WORK INSTRUCTIONS => Only the lines holding the word "computer" are wanted; copy each of them from the listing.

DATA SUPPLIED =>

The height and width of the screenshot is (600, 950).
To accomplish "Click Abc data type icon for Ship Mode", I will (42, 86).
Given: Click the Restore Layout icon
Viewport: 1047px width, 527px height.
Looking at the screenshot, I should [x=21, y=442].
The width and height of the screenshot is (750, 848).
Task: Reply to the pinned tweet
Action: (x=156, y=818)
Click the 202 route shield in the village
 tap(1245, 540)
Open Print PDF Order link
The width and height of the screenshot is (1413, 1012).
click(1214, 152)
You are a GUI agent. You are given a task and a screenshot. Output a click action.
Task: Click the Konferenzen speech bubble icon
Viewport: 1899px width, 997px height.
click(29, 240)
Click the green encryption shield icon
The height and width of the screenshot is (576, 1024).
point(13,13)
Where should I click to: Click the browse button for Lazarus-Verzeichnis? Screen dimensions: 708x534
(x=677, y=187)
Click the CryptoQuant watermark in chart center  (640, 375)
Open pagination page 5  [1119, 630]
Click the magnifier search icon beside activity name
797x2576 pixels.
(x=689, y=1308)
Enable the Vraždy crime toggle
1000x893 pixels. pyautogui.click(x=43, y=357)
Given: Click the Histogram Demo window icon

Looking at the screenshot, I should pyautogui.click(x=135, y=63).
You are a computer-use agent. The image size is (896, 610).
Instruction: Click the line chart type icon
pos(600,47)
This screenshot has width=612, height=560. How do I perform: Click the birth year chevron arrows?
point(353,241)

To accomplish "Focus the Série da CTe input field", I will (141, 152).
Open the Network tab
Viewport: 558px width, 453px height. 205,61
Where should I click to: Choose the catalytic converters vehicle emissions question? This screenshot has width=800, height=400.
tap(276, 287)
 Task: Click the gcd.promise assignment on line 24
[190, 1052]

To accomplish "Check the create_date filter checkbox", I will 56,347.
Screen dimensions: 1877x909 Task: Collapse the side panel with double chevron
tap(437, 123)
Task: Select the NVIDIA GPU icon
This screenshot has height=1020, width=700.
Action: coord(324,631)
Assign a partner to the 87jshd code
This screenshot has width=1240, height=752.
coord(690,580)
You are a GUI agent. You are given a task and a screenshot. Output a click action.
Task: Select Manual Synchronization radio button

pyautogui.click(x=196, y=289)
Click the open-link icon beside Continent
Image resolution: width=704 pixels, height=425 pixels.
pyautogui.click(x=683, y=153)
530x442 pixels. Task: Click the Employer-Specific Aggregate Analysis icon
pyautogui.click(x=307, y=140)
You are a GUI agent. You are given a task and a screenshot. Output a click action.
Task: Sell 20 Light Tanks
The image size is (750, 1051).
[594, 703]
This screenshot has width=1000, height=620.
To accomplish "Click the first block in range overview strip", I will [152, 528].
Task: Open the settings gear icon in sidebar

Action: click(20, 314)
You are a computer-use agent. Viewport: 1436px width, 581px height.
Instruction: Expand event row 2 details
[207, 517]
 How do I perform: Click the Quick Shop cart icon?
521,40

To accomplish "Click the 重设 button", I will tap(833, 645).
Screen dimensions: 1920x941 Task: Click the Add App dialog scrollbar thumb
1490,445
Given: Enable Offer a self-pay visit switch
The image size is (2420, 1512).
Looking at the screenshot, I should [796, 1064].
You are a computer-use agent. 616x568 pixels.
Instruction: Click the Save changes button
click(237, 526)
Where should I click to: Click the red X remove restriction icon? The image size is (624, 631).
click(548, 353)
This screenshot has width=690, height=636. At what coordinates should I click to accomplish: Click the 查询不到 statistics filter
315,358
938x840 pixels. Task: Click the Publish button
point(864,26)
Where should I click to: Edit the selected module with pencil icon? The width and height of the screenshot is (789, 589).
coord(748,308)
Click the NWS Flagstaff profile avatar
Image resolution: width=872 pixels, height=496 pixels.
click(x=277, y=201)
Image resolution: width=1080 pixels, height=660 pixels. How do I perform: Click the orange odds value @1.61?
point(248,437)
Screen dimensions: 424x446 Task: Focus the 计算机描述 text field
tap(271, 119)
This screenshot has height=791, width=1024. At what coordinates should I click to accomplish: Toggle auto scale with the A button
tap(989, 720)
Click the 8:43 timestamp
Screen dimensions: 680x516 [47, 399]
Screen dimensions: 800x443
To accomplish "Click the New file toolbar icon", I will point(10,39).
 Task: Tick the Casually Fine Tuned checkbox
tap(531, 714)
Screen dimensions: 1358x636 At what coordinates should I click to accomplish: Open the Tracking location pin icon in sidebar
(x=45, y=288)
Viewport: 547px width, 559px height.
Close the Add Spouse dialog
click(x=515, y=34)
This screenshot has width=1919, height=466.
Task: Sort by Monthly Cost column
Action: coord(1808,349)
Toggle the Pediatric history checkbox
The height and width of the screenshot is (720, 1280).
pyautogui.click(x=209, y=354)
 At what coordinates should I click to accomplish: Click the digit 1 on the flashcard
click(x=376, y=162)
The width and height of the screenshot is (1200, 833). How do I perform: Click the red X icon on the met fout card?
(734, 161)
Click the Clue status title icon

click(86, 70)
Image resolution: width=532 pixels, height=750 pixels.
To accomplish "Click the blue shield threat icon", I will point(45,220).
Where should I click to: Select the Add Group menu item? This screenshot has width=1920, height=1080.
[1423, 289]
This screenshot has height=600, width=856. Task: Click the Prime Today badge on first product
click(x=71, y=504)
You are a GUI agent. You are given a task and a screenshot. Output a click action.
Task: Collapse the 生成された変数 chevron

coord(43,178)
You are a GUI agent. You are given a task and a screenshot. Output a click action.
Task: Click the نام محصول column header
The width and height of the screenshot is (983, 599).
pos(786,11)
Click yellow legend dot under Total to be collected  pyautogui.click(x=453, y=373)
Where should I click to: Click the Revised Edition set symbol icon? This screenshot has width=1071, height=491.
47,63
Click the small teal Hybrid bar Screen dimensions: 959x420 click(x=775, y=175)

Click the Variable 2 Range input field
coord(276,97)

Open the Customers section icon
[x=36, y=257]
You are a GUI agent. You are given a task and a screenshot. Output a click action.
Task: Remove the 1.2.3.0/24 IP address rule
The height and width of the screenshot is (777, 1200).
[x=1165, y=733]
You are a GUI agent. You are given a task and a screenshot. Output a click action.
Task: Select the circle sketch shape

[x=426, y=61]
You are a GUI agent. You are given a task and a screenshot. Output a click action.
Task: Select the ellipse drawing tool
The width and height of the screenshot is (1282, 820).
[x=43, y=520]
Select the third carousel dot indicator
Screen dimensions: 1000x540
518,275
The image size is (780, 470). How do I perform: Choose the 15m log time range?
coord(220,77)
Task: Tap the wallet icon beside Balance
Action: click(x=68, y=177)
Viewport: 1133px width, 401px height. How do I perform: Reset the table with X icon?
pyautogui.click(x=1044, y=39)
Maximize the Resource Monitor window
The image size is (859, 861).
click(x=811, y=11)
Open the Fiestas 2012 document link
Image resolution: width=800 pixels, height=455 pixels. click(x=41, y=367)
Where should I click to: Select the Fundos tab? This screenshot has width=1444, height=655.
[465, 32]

SOLUTION TO THIS EXERCISE =>
You are a computer-use agent. The image size is (896, 610).
You are a computer-use agent. Viewport: 1436px width, 581px height.
You are a computer-use agent. 616x568 pixels.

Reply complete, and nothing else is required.